What is asked - Please count how many lines in the items below contain the string "link", matching case exactly, and reply with only that number.

Recorded information -
-------

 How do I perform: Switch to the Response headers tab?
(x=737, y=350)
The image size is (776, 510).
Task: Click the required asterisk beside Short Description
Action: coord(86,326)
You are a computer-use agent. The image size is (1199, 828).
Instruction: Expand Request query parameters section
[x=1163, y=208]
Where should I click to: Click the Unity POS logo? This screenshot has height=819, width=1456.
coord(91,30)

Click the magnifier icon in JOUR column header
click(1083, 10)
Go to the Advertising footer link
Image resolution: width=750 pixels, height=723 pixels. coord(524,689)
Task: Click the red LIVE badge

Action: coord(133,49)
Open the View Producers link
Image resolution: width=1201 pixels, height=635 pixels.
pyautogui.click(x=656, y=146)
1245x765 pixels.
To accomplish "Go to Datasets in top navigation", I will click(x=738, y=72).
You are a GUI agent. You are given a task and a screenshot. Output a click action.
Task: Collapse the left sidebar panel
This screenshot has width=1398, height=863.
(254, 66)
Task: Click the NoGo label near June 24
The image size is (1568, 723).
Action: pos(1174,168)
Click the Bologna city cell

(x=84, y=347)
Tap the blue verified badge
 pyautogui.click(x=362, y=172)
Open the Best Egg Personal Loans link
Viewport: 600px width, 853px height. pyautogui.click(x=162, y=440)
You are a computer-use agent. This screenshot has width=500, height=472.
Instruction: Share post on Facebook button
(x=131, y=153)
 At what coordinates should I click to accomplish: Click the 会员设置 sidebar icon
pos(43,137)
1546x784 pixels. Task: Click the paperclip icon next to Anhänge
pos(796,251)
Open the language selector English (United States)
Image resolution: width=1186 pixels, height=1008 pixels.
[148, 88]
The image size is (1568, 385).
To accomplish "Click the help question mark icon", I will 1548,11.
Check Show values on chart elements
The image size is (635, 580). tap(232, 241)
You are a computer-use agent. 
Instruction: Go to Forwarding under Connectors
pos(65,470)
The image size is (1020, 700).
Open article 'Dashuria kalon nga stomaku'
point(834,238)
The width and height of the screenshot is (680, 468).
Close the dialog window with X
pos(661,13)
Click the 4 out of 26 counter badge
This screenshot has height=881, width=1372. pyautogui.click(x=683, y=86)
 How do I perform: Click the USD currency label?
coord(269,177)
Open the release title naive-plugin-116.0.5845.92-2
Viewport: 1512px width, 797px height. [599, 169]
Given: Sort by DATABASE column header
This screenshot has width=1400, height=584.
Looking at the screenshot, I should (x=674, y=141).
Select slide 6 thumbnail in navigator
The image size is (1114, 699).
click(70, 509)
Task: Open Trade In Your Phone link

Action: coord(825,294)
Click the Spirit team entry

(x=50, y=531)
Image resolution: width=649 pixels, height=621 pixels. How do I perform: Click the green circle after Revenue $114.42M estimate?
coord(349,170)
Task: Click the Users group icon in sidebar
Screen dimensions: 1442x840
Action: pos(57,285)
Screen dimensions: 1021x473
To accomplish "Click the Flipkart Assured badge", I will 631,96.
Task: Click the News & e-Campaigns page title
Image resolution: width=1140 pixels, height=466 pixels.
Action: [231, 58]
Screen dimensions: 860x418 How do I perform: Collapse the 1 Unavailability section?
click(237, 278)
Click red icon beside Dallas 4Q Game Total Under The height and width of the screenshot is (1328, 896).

-------

The output - 4